Some of the photos that accompany this post did not have adequate captions, so I was forced to make a few captions up, based on what I felt was going on in the picture. This captioning was done at considerable time and effort on my part, so I hope you appreciate it.

Farm Executive Diretor Pertula George, left, shares a smile with the Prince of Wales.
Ok, perhaps the word "left" isn't needed.

The farm sits on the baseball diamond of a razed elementary school in a low-income community near Howard University. Volunteers from the community (probably not congressmen) work the farm and receive fruit and vegetables in return. This is not to be confused with Michelle's vegetable garden on the lawn at the White House.

"Please hold these flowers for me while I plant a tree."

"Just hold 'em while I plant the fricken tree!"

The Prince of Wales plants a tree

An enthusiastic gardner himself, and a longtime supporter of sustainable agriculture, the prince showed interest in the farm's drip irrigation system and spent some time with some of the youngsters who are volunteers. At one point, he picked up a piece of spinach and popped it into his mouth. At least I think it was spinach.

Some youthful 4-H ers destroy some fruit for the prince's amusement.
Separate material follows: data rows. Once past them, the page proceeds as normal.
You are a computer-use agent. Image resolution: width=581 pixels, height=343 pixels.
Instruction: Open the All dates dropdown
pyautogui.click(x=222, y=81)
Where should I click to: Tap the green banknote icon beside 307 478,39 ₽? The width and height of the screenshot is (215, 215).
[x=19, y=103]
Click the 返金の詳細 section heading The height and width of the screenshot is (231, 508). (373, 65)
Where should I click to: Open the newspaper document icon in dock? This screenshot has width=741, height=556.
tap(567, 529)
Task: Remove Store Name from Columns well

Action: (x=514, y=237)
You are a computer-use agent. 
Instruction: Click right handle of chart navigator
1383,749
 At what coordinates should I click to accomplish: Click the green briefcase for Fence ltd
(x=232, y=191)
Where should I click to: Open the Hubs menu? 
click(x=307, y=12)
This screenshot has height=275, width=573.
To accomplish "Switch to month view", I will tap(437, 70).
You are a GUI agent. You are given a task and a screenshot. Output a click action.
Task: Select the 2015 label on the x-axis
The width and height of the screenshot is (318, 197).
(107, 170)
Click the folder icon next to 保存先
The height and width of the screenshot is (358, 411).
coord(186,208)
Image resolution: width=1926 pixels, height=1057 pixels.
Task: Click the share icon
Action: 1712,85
They are from simple farming stock who live in a cave under Capitol Hill, and were unsure how to properly entertain royalty.

"Take that, munchkin."

Prince Charles didn't make a speech on the windy, muggy day, but did mingle with the crowd a bit and shake some hands.

"No. Over here. He's just my bodyguard."

Prince Charles mingles fearlessly with the rush hour crowd. I sure as hell wouldn't.

The mayor of the District of Columbia, Vincent Gray, did give a speech, though. Of course. He greeted Charles and described the prince as a "visionary" on environmental issues who was bringing well-deserved attention to the work done on the little farm. A quick LexisNexis search reveals this was the first time that particular word has been used to describe His Royal Highness.

Prince Charles also visited the U.S. Supreme court not far away. No, I'm not sure why. His mother visited the court in 1951 before she became queen. I wouldn't look at that as some sort of omen, though. My guess is that it probably just has clean rest rooms.

"So you're a Supreme Court Justice, Eh? How boring is that! Say... are these hitching posts?"

"So... the loo is up there by those big marble columns?"

The Prince of Wales (left) leaves the U.S. Supreme Court building, accompanied by Justice Breyer. Or one of them. It's not justice Thomas. I don't know who the lady on the right is. Maybe the interpreter.

Monday, May 2, 2011

Windsor Gothic

In a totally unexpected move which reportedly shocked even the royal household, the Duke and Duchess of Cambridge announced today that they would be moving out of London and taking up residence in a modest cottage in a rural area between Grimsby and Wee Grimsby as of this coming Friday.

The couple admitted the cottage was definitely a "fixer-upper" and will require a bit of a lifestyle adjustment from Clarence House, but vowed to have it looking like new before summer is over.

"You won't recognize the place after we've splashed a new coat of white paint on it," beamed the new bride. "My husband is no stranger to hard work," she added.

Speaking of work, when we asked what they intended to live on, they seemed unsure at the moment. Though an experienced military pilot, the prince admitted he had turned up nothing requiring bombing or strafing skills in the Greater Grimsby area. In fact, it appeared Grimsby didn't have much of a military at all, to speak of.

The bride has peripheral experience in the party supply business, and they are now looking at shop space with that in mind, until something else comes along. We wish them all the best and admire their pluck.

The newlyweds do have an automobile, however. "It isn't exactly ours, the young Duke admitted with a wink and a nudge, "but we are optimistic they won't miss it."